The resurgence of COVID-19 internationally, nationally and locally elicited a warning Tuesday, Oct. 27 from Florida Department of Health-Palm Beach County Director Dr. Alina Alonso at a Palm Beach County Commission meeting. She urged people to remain diligent in wearing masks, washing hands and socially distancing.
Alonso referred to a Johns Hopkins University chart of U.S. cases by day showing a new peak on Oct. 24 of more than 83,718 cases, larger than the second peak on July 16 of more than 75,000, and the first peak on April 9 of almost 350,000.
“Nationally, we’re seeing states that are in quite a bit of trouble right now… especially in these smaller areas that are not used to having a large number of hospitals like we do in southeast Florida,” she said.
Florida has had 782,013 total cases, 48,281 hospitalizations and 16,652 deaths.
“That’s 3,337 new cases as of yesterday,” Alonso said. “That’s versus the 1,000 we had at the last meeting, so this has gone up significantly in Florida along with the rest of the country.”
She added that the daily positivity rate for Florida went up from 4.83 percent to 5.91 percent with 3,361 positives and 53,516 negatives with positive cases trending upward.
Palm Beach County remains in the number-three position with 50,816 cases, behind Miami-Dade County with 182,523 and Broward with 83,962. The next highest counties are Hillsborough with 47,080 cases, Orange with 45,080 and Duval with 34,462.
“All six of these counties are metro counties,” Alonso noted.
The Palm Beach County total positivity rate has gone down the past 14 days from 12.4 percent to 12.14.
“This is the good news slide,” Alonso said. “We see the total positivity rate has continued to go down.
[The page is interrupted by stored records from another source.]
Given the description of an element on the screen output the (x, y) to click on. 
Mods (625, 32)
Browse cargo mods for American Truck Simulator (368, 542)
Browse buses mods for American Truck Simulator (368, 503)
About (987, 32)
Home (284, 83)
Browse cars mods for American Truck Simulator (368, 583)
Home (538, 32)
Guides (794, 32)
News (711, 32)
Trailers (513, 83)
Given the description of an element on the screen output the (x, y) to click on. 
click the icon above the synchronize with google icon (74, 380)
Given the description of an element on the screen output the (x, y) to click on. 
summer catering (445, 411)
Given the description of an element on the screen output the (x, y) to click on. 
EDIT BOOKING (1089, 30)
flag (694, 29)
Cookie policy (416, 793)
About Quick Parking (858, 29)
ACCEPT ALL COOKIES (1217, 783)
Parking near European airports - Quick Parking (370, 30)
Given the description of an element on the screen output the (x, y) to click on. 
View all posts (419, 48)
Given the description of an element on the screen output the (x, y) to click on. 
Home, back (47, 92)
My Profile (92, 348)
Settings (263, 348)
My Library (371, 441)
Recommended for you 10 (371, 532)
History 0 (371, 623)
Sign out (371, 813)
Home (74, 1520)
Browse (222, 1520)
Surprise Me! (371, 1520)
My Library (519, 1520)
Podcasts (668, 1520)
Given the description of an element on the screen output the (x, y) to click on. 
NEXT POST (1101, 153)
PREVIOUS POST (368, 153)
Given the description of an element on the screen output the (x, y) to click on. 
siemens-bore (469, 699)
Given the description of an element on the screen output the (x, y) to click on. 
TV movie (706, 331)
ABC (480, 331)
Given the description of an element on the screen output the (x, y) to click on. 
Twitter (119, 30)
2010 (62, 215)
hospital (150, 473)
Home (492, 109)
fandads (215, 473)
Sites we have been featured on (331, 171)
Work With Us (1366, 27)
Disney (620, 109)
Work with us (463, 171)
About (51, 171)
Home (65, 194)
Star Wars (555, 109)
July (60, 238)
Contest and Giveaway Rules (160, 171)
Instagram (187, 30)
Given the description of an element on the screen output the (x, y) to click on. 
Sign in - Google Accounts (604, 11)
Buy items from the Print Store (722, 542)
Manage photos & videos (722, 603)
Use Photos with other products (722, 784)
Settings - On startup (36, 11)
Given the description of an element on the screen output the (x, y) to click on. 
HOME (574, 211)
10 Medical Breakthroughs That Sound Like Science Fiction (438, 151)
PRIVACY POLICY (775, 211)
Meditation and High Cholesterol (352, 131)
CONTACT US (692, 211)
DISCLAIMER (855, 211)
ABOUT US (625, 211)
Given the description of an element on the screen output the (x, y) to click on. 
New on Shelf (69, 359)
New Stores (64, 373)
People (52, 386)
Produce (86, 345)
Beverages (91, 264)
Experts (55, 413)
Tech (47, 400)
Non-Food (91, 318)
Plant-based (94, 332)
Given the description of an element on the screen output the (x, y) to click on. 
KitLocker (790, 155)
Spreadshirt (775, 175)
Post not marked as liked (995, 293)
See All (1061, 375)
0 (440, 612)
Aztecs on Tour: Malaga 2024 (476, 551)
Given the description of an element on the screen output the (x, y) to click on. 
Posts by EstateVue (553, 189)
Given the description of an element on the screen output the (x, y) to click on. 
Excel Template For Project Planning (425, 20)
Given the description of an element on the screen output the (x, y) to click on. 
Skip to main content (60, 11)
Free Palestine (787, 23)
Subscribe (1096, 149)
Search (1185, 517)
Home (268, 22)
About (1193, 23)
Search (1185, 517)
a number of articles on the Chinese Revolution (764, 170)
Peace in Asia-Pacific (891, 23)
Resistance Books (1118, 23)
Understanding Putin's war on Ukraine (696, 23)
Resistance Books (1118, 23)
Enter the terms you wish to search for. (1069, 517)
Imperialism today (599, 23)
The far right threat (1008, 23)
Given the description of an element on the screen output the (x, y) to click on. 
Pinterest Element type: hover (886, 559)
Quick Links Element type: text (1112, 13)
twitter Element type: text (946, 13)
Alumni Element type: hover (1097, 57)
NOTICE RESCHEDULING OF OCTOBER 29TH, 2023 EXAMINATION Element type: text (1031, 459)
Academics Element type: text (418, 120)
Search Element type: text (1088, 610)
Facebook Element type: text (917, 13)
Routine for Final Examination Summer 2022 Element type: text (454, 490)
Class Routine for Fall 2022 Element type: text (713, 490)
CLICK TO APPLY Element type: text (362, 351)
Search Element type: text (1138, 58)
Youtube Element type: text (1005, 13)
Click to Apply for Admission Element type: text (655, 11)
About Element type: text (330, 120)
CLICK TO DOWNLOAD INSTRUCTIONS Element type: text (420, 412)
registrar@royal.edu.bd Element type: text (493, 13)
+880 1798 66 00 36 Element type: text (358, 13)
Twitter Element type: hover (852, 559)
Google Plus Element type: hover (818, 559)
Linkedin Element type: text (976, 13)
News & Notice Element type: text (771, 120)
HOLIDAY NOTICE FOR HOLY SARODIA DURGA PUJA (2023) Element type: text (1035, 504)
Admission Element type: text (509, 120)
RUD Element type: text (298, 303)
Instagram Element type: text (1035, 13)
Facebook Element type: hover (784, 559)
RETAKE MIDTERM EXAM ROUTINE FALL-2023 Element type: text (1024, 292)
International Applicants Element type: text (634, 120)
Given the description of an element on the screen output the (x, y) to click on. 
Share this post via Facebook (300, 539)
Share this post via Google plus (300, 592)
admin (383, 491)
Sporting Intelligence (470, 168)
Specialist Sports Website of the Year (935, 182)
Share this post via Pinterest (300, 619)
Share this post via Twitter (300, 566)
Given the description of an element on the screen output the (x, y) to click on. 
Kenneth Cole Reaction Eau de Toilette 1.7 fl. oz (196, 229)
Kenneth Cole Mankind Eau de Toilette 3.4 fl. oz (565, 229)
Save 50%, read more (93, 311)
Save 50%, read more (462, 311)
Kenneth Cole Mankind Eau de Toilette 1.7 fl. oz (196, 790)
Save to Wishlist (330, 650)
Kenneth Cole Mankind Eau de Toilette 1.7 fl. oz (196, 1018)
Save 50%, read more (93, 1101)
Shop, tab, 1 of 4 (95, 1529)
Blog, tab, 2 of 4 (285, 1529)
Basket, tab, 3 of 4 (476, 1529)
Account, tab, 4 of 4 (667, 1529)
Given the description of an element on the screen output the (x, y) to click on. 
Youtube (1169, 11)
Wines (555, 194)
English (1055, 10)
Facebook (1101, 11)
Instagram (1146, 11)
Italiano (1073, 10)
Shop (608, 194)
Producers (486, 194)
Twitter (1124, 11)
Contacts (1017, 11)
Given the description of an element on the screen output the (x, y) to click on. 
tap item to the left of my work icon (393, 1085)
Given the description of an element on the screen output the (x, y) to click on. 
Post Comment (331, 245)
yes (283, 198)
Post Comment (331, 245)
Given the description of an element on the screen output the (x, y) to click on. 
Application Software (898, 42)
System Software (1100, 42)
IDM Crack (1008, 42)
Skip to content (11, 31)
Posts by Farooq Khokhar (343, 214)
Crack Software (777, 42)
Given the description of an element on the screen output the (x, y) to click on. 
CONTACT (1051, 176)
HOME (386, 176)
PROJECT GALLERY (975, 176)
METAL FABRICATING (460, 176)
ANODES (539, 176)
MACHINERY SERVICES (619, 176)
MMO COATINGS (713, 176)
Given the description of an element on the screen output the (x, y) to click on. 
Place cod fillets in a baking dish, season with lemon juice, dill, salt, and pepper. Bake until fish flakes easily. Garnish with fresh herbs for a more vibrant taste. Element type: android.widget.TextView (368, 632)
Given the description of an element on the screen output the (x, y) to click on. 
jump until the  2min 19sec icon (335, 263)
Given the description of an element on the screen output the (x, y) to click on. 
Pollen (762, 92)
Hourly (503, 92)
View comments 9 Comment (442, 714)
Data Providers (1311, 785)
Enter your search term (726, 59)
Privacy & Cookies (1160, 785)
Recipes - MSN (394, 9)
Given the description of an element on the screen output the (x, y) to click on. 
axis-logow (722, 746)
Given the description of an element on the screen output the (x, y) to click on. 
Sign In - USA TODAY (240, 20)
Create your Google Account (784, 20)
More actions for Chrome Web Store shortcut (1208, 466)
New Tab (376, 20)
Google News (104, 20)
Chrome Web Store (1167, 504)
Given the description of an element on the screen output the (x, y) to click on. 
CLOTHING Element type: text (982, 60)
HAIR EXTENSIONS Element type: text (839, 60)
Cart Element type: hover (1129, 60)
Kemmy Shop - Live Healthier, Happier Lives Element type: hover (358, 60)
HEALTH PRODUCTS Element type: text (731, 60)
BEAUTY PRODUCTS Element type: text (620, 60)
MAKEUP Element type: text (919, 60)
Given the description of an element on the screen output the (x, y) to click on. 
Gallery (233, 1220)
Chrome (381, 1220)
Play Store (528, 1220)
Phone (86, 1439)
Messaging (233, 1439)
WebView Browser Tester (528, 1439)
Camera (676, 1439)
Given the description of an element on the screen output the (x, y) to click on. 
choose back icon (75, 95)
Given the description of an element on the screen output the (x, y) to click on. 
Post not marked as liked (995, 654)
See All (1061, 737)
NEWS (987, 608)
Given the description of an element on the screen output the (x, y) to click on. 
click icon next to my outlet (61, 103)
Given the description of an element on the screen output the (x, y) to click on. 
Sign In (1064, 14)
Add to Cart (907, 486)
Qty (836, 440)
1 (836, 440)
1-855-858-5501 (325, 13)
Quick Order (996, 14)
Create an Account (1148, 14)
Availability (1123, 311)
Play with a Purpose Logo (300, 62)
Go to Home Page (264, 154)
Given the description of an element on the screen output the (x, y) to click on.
I expect this to continue to go down as long as we have people being tested.”
New cases per day have been trending upward over the past three weeks from an average of 110 per day from Oct. 5 to Oct. 11 to 250 per day from Oct. 19 to Oct. 25.
“We’re handling it quite well,” she said. “We have all our contact tracers in place, however the state stopped funding us as of November. They are working very hard trying to come up with more sources for help for our counties and for our contact tracing. That will be critical as we go forward into the months, especially December and January when we have a lot of people coming down from up north.”
Alonso said she is concerned that there have been some spikes in the daily lab positivity rates recently.
“I’m concerned seeing those peaks being larger than we have had in the past,” she said. “I’m also happy that we see some low ones, but increasing lab positivity is not good because that tells us that the virus is occurring more frequently in the community.”
Alonso said people need to continue to wear masks, wash their hands and get a flu shot, as flu symptoms are similar to COVID-19.
“There is a great deal of COVID fatigue, and people let their guard down and stop using their masks and going out, especially to bars, in both the state and the nation are experiencing these rapid increases,” she said.